The Roots We've Forgotten: Healing Through Provenance and Inner Peace
- Koöko Fleurs
- Jul 10
- 4 min read
Updated: Sep 27

Understanding Mental Health as a Climate
Lately, I’ve been thinking a lot about mental health—not just as a condition, but as a climate. It affects every part of who we are and how we connect to others. It’s a storm that many live inside silently. The causes often run deeper than what we openly discuss.
We live in a world where people are slowly losing touch with themselves. Identity feels fragmented. Provenance—the place we come from, emotionally and spiritually—has become abstract. Many of us walk without a map, just noise. In this disorientation, mental strain multiplies. It hurts.
I’ve seen and felt it. The isolation. The tension of trying to stay calm while everything around you spins. The quiet ache of not being seen or being treated like your feelings are too much. All the while, people are suffering under this invisible weight. We speak of healing, but rarely of listening. We promote wellness, yet shy away from vulnerability.
The Daily Struggle for Connection
Every day, I try to find the thread back to myself. I pray. I hold space for peace, even when I’m angry.

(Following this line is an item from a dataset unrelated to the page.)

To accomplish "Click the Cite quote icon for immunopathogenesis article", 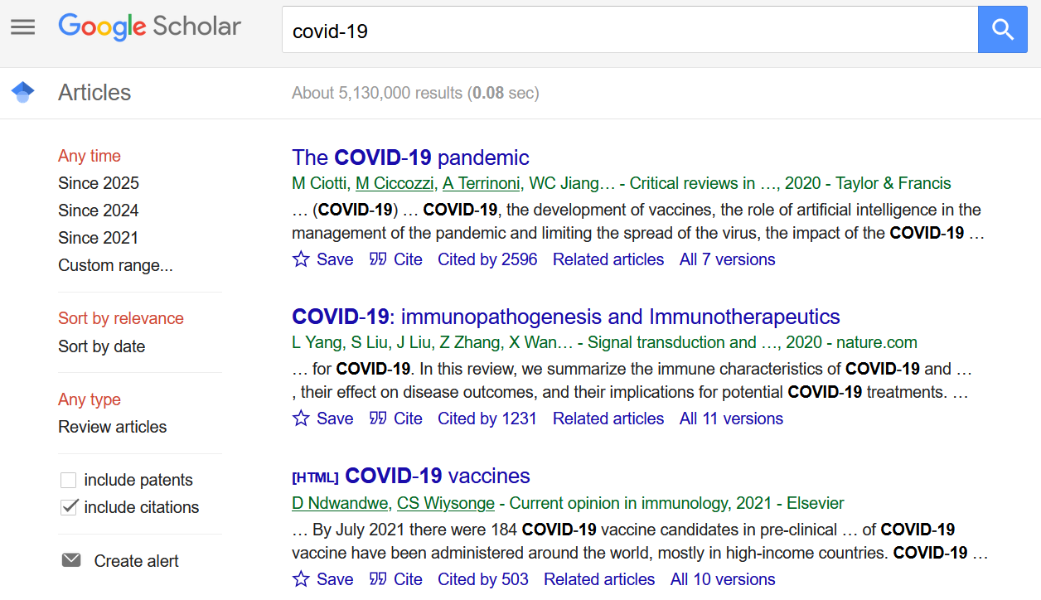I will [x=378, y=418].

I seek spiritual stillness in moments when the world feels unjust or absurd. This is my way of protecting what’s left of me. Not by shouting or politicizing, but by remembering that neutrality doesn’t mean indifference. It means cultivating a peaceful stance in a chaotic environment.
Compassion has become my compass. Not the flashy or loud kind, but the quiet kind that simply notices. It recognizes when someone’s behavior is rooted in pain. It refuses to add more harshness to what’s already heavy. This is not always easy, but it’s essential.
Mental health isn't just about clinical terms. It’s about kindness. It’s about reconnecting with our roots and each other. It’s about being brave enough to ask: “Where have I come from? What do I need to feel whole? How can I offer others the same grace I wish someone offered me?”
We’ve forgotten our roots. But they’re still there—quiet and waiting. I believe that through spirit, compassion, and a commitment to calm, we can begin to grow again.
What Are Roots, Really?
Roots are where we come from—our origin stories, our ancestry, the emotional and cultural soil that first held us. They include beliefs passed down, languages whispered at bedtime, and griefs we inherited without knowing their names. They shape us long before we learn to shape ourselves.
However, roots aren’t always simple or pure. Sometimes they carry pain, conflict, and silence. Families break, histories disappear, and trauma gets handed down in shadows rather than stories. We often speak of roots as sources of strength, but they can also divide us—especially when we’re disconnected from them or when they carry wounds too deep to confront directly.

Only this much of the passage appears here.